Other blockchains asides Ethereum need to evolve and become popular.
The foundation of this, of course, will be smart contract functionality.
Smart Contracts Need to Work on Other Blockchains for Decentralized Finance (DeFi) to Grow
For the most part, the Ethereum developers have brought all kinds of functionality to the crypto space.
We are all now doing things that we never thought about before.
The inclusion of smart contracts in the Ethereum Virtual Machine (EVM) setup has allowed for the execution of code using Smart Contracts.
Many older legacy blockchains haven’t yet forked to include smart contract abilities.
The new kids on the block, however, have smart contracts as a core feature.
Some of the new blockchains that have this include the Aspire blockchain, the Telos blockchain and so on.
Other blockchains such as the Polkadot blockchain don’t natively support smart contracts but may do so through the use of “parachains” that run off main blockchains.
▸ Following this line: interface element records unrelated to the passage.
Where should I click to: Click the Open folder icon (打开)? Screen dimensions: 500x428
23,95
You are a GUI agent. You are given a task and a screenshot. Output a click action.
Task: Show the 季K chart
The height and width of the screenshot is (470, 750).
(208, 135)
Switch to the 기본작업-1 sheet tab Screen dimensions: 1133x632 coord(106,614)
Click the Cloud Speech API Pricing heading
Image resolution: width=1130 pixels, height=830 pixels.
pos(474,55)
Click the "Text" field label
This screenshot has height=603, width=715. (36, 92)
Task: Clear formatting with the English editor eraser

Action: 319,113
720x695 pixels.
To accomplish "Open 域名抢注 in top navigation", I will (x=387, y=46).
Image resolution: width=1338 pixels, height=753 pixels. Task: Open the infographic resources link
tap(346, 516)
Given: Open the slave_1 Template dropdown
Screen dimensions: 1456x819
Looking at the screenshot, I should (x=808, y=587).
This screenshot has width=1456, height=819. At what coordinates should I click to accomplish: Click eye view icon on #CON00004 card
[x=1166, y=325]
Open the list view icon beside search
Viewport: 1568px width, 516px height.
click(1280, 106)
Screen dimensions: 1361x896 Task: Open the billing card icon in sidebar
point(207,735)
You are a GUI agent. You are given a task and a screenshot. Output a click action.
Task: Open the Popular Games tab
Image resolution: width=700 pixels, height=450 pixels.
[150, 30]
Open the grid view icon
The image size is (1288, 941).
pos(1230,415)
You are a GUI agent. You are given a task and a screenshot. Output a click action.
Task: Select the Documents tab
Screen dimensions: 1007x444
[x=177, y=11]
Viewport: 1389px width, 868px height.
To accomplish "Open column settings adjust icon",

It is also the use of smart contracts that have allowed for the creation of the D’app community.
If Decentralized finance were to rise and gain mainstream interest, developers from all spaces should be able to code apps and smart contracts with ease on different kinds of blockchains and DLTs.
It is this interactivity that will ensure that the DeFi space has everything that it needs to grow and explode.
On the whole, decentralized finance is bringing all sorts of new possibilities to the world.
We have moved from an independent world to an interdependent one.
Decentralized finance (DeFi) will increase and improve or the interconnected nature of things.